The MAC began playing week-day regular-season conference games in 1999, though that was a two-game experiment, one of which — Ohio at Marshall — was a Friday game on Thanksgiving weekend.
"To be honest, when the mid-weeks first started, they were done strictly to give the league more exposure," said MAC commissioner John Steinbrecher, who became commissioner in 2009. "And I think it's fair to say it worked. The MAC went from being a regional conference to being a national conference because of the mid-week exposure."

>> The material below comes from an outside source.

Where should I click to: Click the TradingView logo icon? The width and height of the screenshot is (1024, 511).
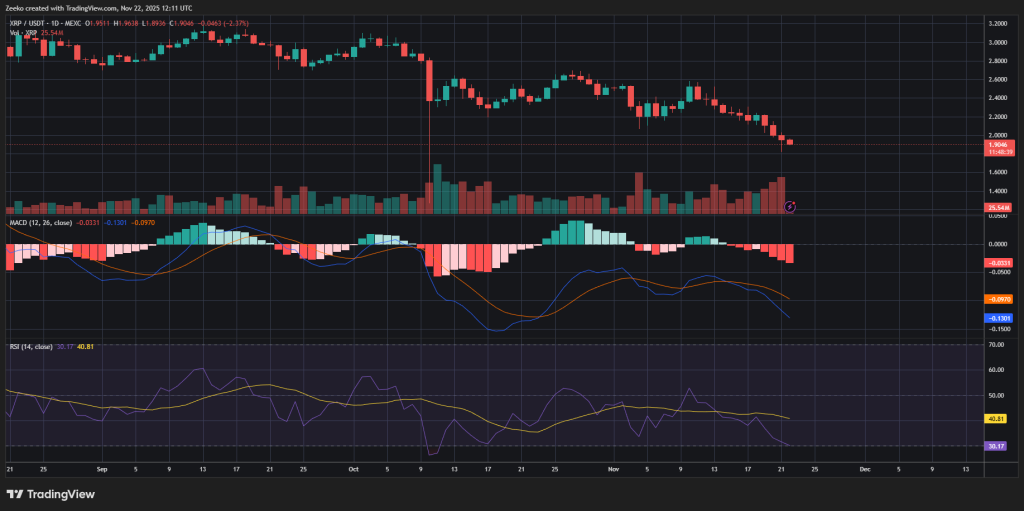15,494
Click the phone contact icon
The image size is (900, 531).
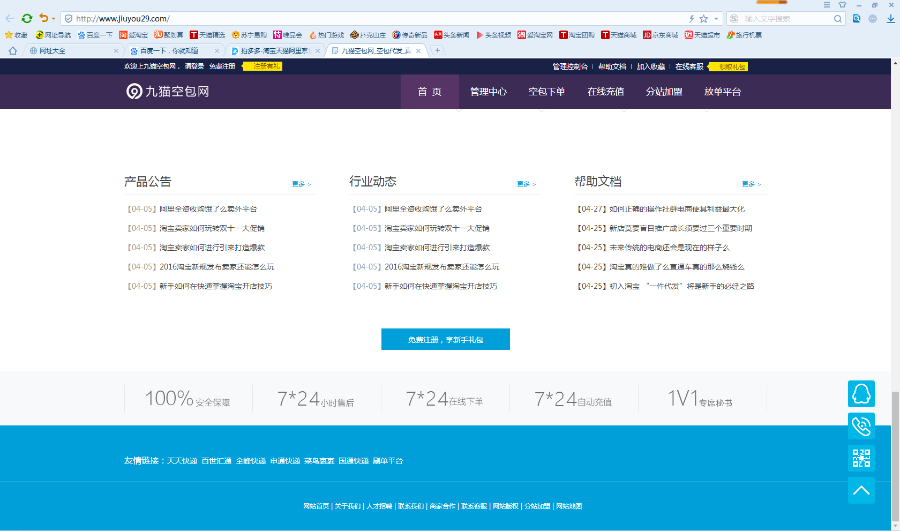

In 2009, ten years after the first mid-week conference games, the MAC signed an eight-year deal with ESPN that netted the conference about $1 million per year to broadcast, among other events, mid-week MACtion games. In 2014, with three years remaining on the eight-year deal, the two sides negotiated a new deal that included rights for football, men's basketball and women's basketball through 2026-27. ESPN is slated to pay the conference about $100 million over 13 years, almost all of which comes in the final 10 years, which began with a 2017-18 payout of approximately $10 million.
(For the record, MAC purists consider MACtion to be only Tuesday and Wednesday night games.)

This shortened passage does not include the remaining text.